# Bitcoin Financial Modelling
##Based of previous experimentation, I'm going to break down what I've found into classes, and explain each one individually

In [None]:
import numpy as np
import os
import pickle
import pandas as pd
import itertools
import matplotlib.pyplot as plt
import pandas.io.data as web
%matplotlib inline

###Step 1: Setting up our dataset

In [None]:
# This class is responsible for holding our initial pandas dataframe after we import our data from a pickled object in a file
class Dataset():
    def __init__(self, loc):
        # load from file
        mydata = None
        try:
            mydata = pickle.load(open('modelling/{}'.format(loc), 'rb'))
        except:
            mydata = pickle.load(open('../resources/{}'.format(loc), 'rb'))
        
        # Create the dataframe and label the columns
        self.dataset = pd.DataFrame(mydata, columns=["Time", "Value"]).drop_duplicates()
        
        # Set time as the index column. 
        # pd.to_datetime just makes the the time column pandas time dataype (easier to manipulate)
        self.dataset["Time"] = pd.to_datetime(self.dataset["Time"])
        self.dataset = self.dataset.set_index('Time')
        
        # Set our market change... this tells us how many percent the market has moved from the last sample datapoint.
        self.dataset['Market'] = np.log(self.dataset['Value']/ self.dataset['Value'].shift(1))

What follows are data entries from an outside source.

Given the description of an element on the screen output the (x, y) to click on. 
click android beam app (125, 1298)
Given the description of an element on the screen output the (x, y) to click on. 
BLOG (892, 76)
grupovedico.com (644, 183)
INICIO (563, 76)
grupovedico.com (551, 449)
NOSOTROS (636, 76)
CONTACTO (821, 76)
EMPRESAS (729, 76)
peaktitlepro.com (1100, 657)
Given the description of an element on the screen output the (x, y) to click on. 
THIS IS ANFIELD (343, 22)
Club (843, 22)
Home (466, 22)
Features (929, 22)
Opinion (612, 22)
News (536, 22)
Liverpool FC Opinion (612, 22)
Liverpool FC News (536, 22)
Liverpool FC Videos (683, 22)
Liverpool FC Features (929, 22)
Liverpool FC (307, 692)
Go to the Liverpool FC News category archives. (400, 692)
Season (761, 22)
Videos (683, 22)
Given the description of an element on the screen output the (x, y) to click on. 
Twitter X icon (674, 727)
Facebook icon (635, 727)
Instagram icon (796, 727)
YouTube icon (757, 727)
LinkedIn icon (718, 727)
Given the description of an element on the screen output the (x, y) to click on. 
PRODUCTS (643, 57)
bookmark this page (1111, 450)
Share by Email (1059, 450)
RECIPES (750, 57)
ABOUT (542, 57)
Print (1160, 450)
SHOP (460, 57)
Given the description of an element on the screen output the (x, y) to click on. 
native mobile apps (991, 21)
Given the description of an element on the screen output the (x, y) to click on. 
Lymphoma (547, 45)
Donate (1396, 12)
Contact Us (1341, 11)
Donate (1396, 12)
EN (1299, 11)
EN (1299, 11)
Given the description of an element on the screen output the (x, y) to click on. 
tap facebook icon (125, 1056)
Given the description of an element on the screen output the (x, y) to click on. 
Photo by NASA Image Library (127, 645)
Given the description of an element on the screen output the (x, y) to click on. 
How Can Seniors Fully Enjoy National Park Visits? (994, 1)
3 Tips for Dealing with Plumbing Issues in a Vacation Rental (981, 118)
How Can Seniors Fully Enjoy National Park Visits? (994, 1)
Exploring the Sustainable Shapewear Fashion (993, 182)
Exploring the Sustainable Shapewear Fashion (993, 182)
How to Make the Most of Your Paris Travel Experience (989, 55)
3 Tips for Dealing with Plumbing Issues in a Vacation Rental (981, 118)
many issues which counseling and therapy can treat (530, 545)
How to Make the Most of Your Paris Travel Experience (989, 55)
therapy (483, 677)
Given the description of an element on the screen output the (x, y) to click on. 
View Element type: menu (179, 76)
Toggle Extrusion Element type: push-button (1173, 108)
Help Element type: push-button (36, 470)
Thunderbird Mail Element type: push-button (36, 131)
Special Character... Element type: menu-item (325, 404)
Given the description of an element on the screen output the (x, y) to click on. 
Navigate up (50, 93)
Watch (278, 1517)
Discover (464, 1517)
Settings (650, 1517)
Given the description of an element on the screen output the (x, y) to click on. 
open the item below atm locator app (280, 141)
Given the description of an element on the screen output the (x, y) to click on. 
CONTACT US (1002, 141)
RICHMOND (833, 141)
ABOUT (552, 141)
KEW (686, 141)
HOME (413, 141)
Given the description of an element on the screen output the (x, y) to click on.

###Step 2: A class to create strategies

In [None]:
class Strategy():
    # Take name and a dataset
    def __init__(self, dataset, name, stop = False):
        self.name = name
        # We only care about market and regime values
        # We need to call convert convert_objects so things don't go tits up
        self.dataset = dataset[['Market','Regime']]#.convert_objects(convert_numeric=True)
        # Calculate the strategies taking if we don't count shorting (useful for final profit margins)
        if stop:
             self.dataset['Strategy'] = np.where(dataset['Regime'].shift(1) > 0, dataset['Regime'].shift(1) * dataset['Market'], 0)
        else:
            # Caltulate strategies if shorting is included, good for determining performance
            self.dataset['Strategy'] = dataset['Regime'].shift(1) * dataset['Market']
            # Work out hourly gain, I need to make this more general
            self.dataset['hourly_gain'] = self.dataset['Strategy'].cumsum().apply(np.exp) - self.dataset['Strategy'].shift(60).cumsum().apply(np.exp)
        self.dataset = self.dataset.convert_objects(convert_numeric=True)
    # These are our different inits effectively.
    # from regime is from an existing dataset with a regime already worked out
    @classmethod
    def from_regime(cls, dataset, name):
        new_dataset = pd.DataFrame(dataset[['Market','Regime']])
        return Strategy(new_dataset, name, True)
    
    # Return our strategy created from a couple of means and their standard deviations.
    @classmethod
    def from_means(cls, dataset, mean1, mean2, sd):
        # Give it a name that makes sense
        name = "{}-{}-{}".format(mean1,mean2,sd)
        # See if the means are already in the main dataset... this is just to save on computation time.
        cols = list(dataset.columns.values)
        # If these means haven't mean figured out yet, then do it
        if mean1 not in cols:
            dataset[mean1] = np.round(pd.rolling_mean(dataset['Value'], window=mean1), 2)
        if mean2 not in cols:
            dataset[mean2] = np.round(pd.rolling_mean(dataset['Value'], window=mean2), 2)
        
        # Next lets create a new dataset to stop us from cluttering the old one
        new_dataset = pd.DataFrame(dataset[['Market']])
        # Work out the difference between the means
        new_dataset['Difference']= dataset[mean1] - dataset[mean2]
        
        # Work out what our buy/sell regime would be with these means and this standard deviation
        new_dataset['Regime'] = np.where(new_dataset['Difference'] > sd, 1, 0)
        new_dataset['Regime'] = np.where(new_dataset['Difference'] < -sd, -1, new_dataset['Regime'])
        return Strategy(new_dataset, name)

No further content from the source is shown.